This is the ongoing humanitarian fallout from a security forces calamity that occurred three months ago. In the early morning of January 25, dozens of elite police commandos were deployed to Maguindanao to arrest terrorist suspects hiding among local insurgents from the Moro Islamic Liberation Front. That operation became a deadly debacle in which 44 of the commandos died, along with 10 insurgents and 7 civilians. The military responded to the incident with an “all-out-offensive” against insurgents. Politicians obsess over who should take responsibility for the police deaths while ignoring the toll that the ongoing military operation is having on the local people.

The Muslim residents of restive Mindanao, the southern Philippine island where Maguindanao is located, are no strangers to dislocation due to separatist armed conflict. But the scale of the impact of this operation on people is significant – even by local standards. The number of internally displaced people in Maguindanao has fallen to about 70,000 after peaking at more than 125,000 after January 25, but their situation remains dire.
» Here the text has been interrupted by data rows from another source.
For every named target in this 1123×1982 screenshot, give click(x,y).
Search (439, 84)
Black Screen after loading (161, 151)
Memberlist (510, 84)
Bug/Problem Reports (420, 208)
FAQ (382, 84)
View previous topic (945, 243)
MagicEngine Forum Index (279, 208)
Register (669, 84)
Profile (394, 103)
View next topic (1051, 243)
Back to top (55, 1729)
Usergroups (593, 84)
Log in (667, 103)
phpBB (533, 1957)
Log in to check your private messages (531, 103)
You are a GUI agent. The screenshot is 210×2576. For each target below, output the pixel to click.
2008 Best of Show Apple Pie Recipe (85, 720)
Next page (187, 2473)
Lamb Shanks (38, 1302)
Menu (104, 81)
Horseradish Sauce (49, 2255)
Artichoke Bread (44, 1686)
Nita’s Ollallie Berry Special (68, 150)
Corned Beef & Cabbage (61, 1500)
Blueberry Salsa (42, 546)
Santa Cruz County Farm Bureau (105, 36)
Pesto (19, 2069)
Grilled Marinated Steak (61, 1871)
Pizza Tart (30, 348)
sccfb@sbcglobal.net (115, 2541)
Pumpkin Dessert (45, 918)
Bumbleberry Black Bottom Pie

In a report issued this week, Protection Cluster, a United Nations-supported initiative of government and nongovernmental groups, indicates that the military offensive has resulted in numerous alleged serious human rights abuses, and that military operations in the Maguindanao areas are “the main driving factor of displacement in the armed conflict.”

The report also alleges that people’s homes were destroyed as a result of the offensive, that the military has created indefinite “no-go” areas and unnecessarily restricted people’s freedom of movement, and that it has harassed people who try and return home to secure livestock, crops, and their belongings. The report also alleges that soldiers are present in evacuation centers and relief distribution sites, are present in schools, and have even deployed children to gather intelligence about insurgent operations. 

These allegations demand an urgent investigation. Philippine President Benigno Aquino needs to make clear to the armed forces that the liberty, safety, and livelihoods of the people of Maguindanao cannot be held hostage to anti-insurgent operations.